Phase 3: The Scientist (Advanced Logic)
- Episode Grouping: Auto-detect
M->V->Oloops and draw a bounding box. - Rating UI: 5-star widget on the Episode box.
- Context Pruning: Implement the “Summary” background worker to compress old nodes.
- PDF Parsing: Drag-and-drop PDF to extract text for the context window.
Phase 4: Launch Polish
- Export to Report: A “Drafting” button that compiles 5-star episodes into a Markdown document (Abstract/Results).

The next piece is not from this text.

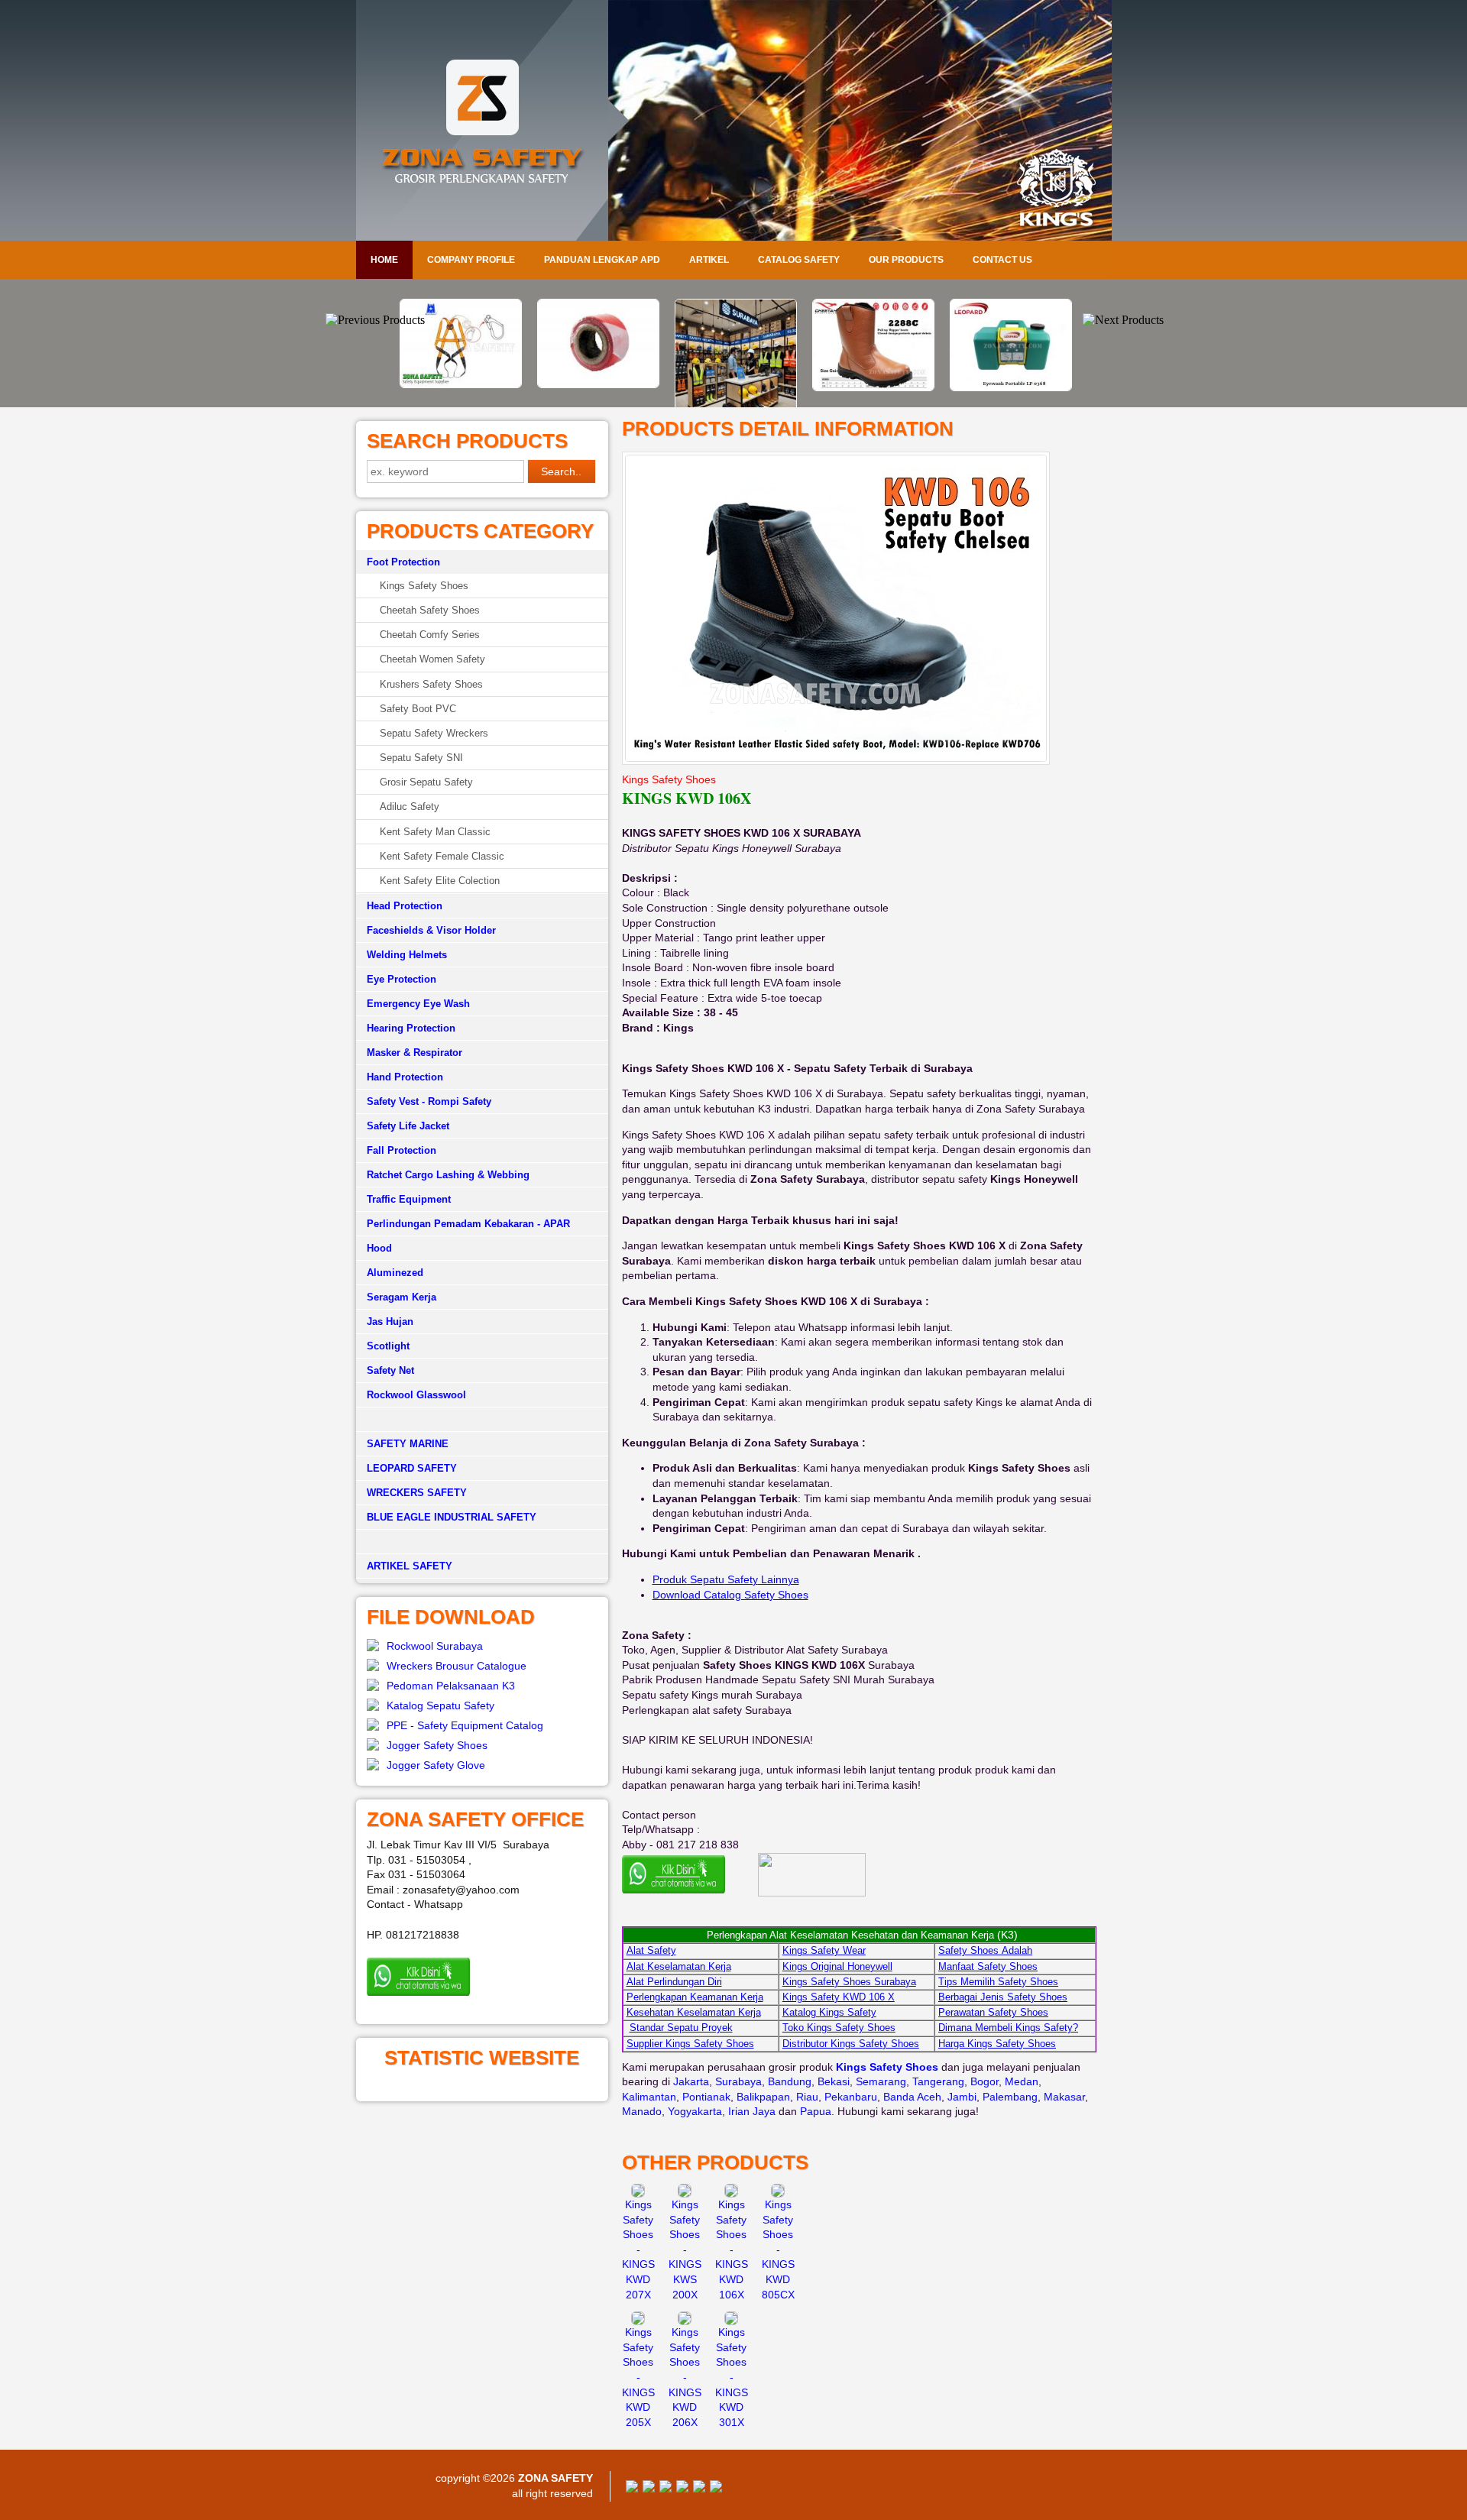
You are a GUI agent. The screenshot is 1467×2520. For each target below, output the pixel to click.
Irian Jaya (752, 2111)
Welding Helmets (407, 954)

- Templates: Pre-loaded graphs for “Literature Review” or “Wet Lab Experiment.”
6. UX/UI Flow (The “Happy Path”)
- Setup: User opens StemFlow → Settings → Pastes API Key → Creates “New Project.”
- Input: User drags a PDF onto the canvas. It becomes an Observation Node.
- Analysis: User clicks “Analyze.” AI reads PDF text and summaries it.
- Ideation: User drags a line out → selects “Suggest Mechanisms.”
- Selection: 3 Ghost Nodes appear. User confirms one: “Hypothesis: Protein Misfolding.”
- Planning: User clicks “Suggest Validation.” AI proposes “Western Blot.”
- Execution (Offline): User performs the blot in real life.
- Result: User uploads the photo of the blot to the Validation node.
- Rating: System detects the loop is closed. User rates it 5/5.
- Writing: User clicks “Draft Paper.” AI uses this 5-star loop to write the core argument.
7. Next Steps for You
- Repository Setup: Initialize a Next.js + React Flow project.
- Dependencies: Install
reactflow,dexie,zustand,lucide-react,pdfjs-dist. - Prototype: Build the “Silent Canvas” first (just nodes and connections, no AI) to test the UI feel.
Antigravity Status: Session Concluded. You have a complete blueprint for StemFlow. Good luck building the future of research interfaces.